Les leçons tirées de l’inscription au programme se sont étendues à d’autres défis pour les participants. Par exemple, bien que WinSport ait renoncé au coût de location de l’équipement et que les organisations partenaires aient organisé une collecte de vêtements d’hiver pour les partager gratuitement, de nombreux participants ont eu besoin d’être informés sur le type de vêtements appropriés (pour les sports d’hiver en particulier) ou sur la façon d’ajuster correctement l’équipement. Le processus d’inscription a donc évolué à nouveau. Les familles de nouveaux arrivants pouvaient se rendre aux bureaux des services d’établissement lors de journées ciblées et passer d’une pièce à l’autre pour accéder à tout ce dont elles auraient besoin, depuis les informations sur le programme et l’inscription jusqu’aux vêtements et à l’équipement, y compris la formation dont elles ont besoin pour l’utiliser.

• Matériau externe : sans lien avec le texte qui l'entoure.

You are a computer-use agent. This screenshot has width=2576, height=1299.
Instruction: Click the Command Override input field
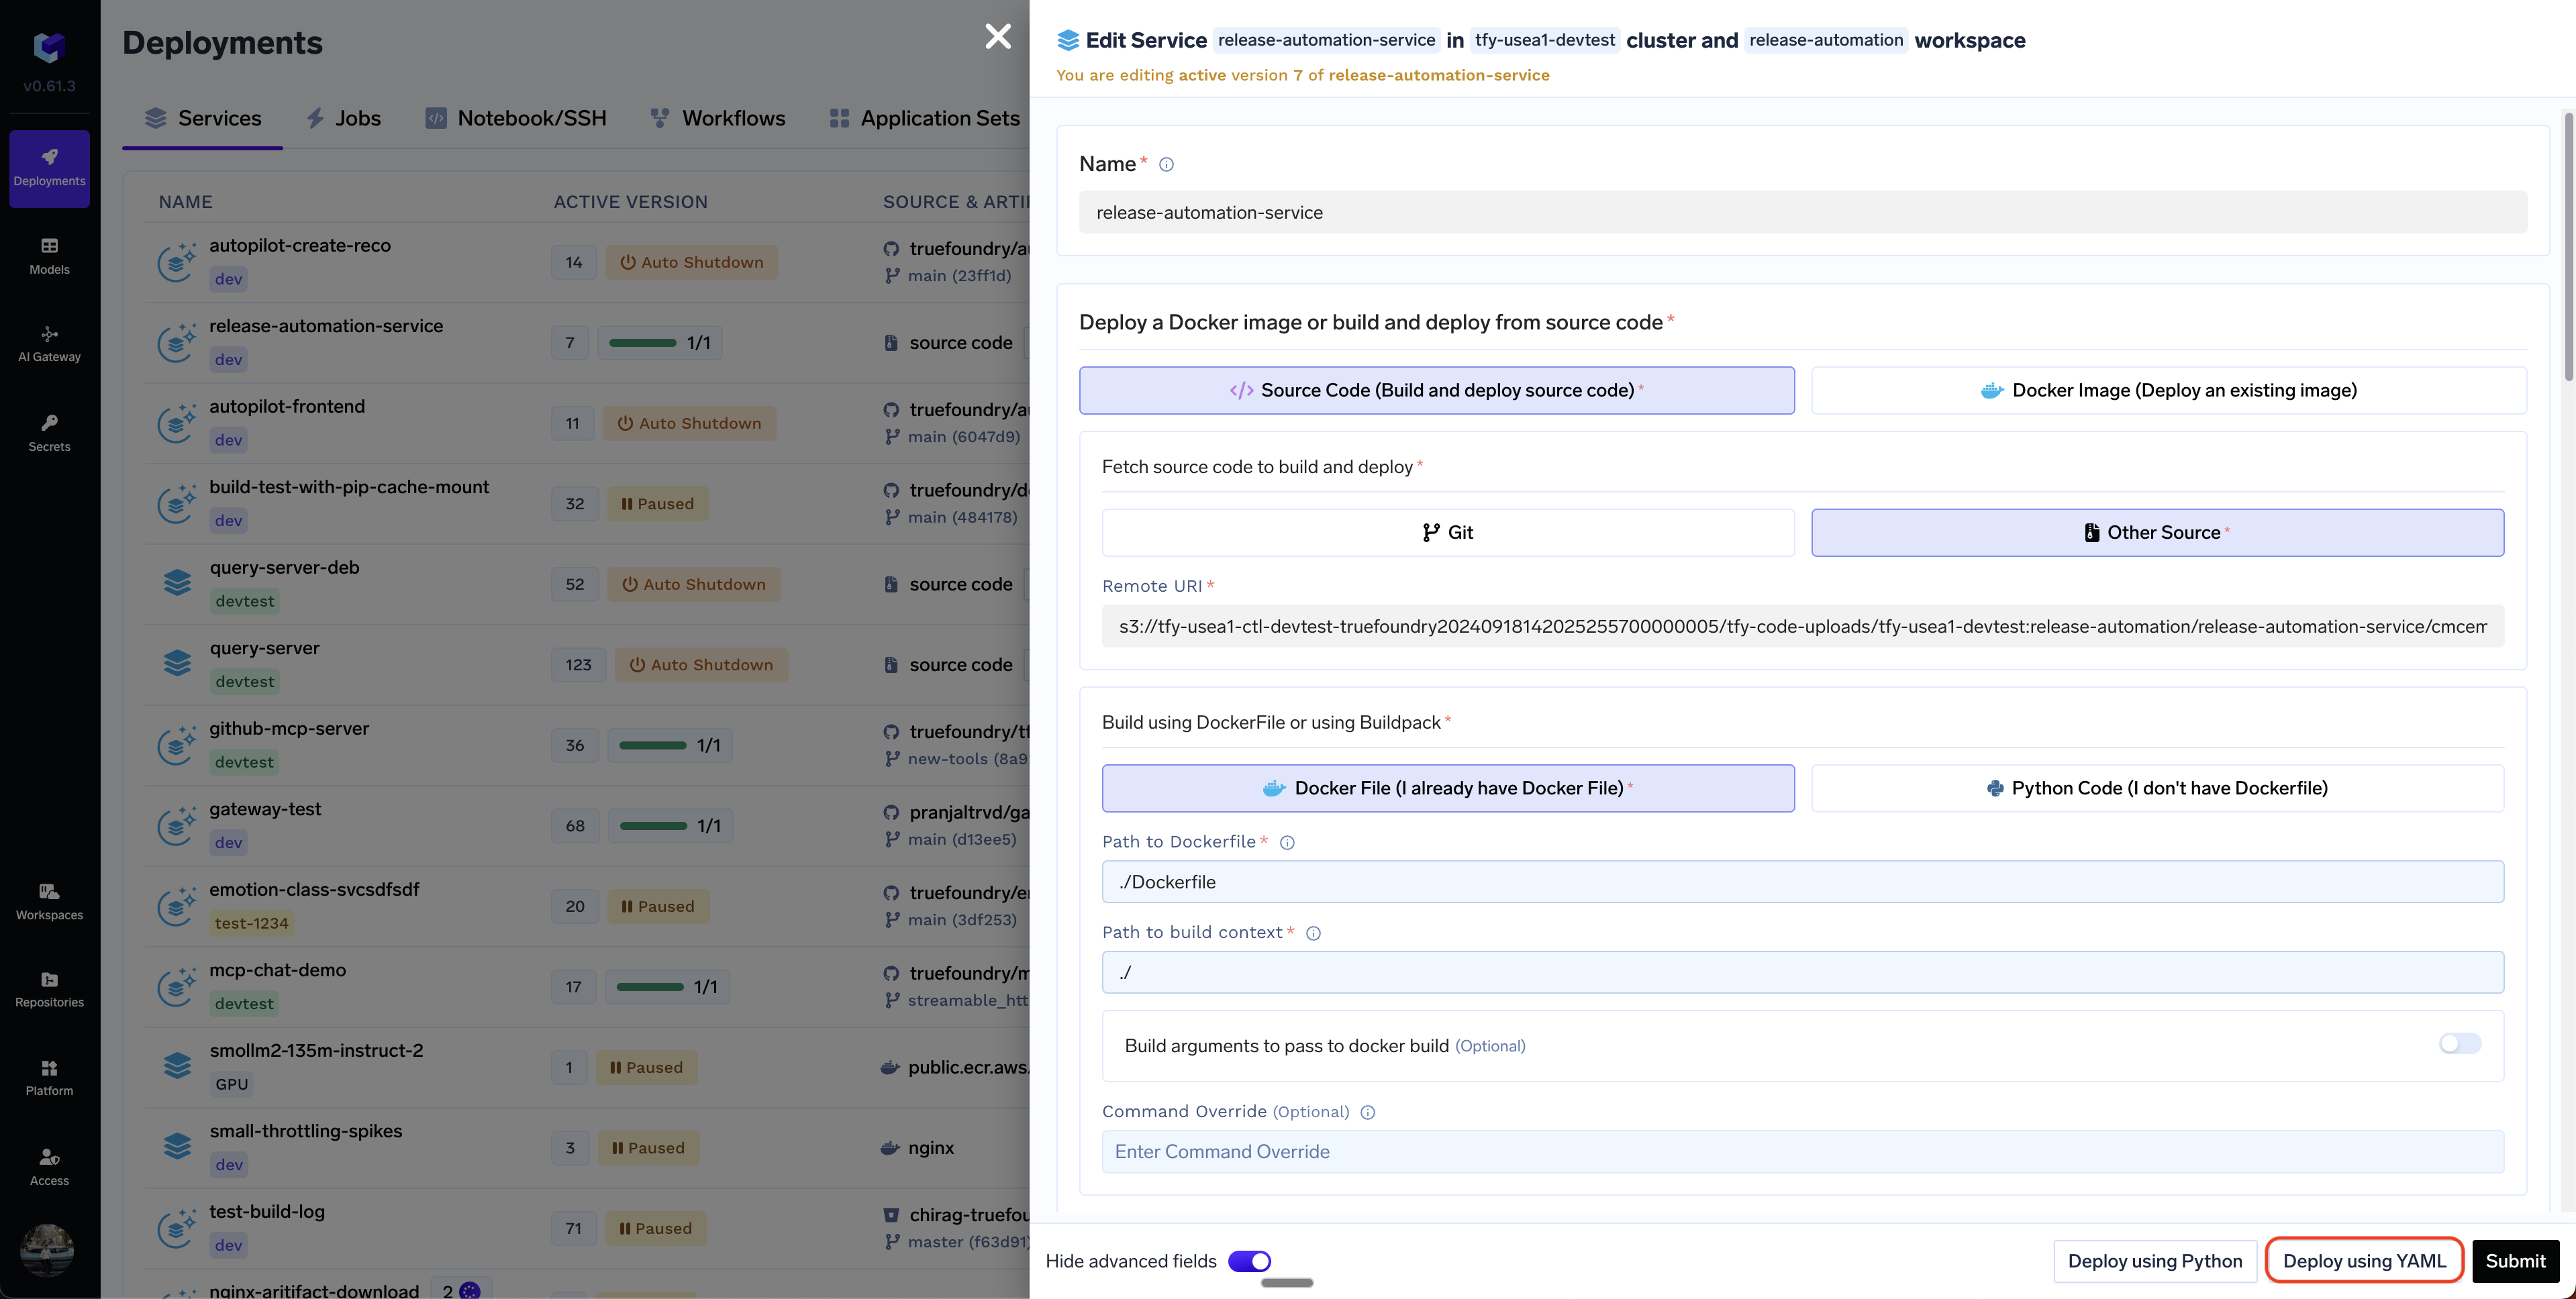click(1802, 1152)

Selon Jennifer Konopaki, vice-présidente du sport de WinSport, il est essentiel de comprendre les besoins des nouveaux arrivants et de savoir où ils en sont dans le processus d’établissement :

« Ce que les [nouveaux arrivants] vivent au cours du premier mois, des six premiers mois, de l’année suivante ou des cinq années suivantes est très différent. Et leurs exigences et leurs besoins tout au long de ce processus ou de ce voyage sont très différents. Ainsi, en tant qu’opérateur ou programmeur, vous devez savoir où vous vous situez dans leur parcours. Ensuite, vos services et la conception de ce que vous offrez doivent refléter le point où ils en sont dans leur parcours pour devenir un nouveau Canadien ou une nouvelle Canadienne. »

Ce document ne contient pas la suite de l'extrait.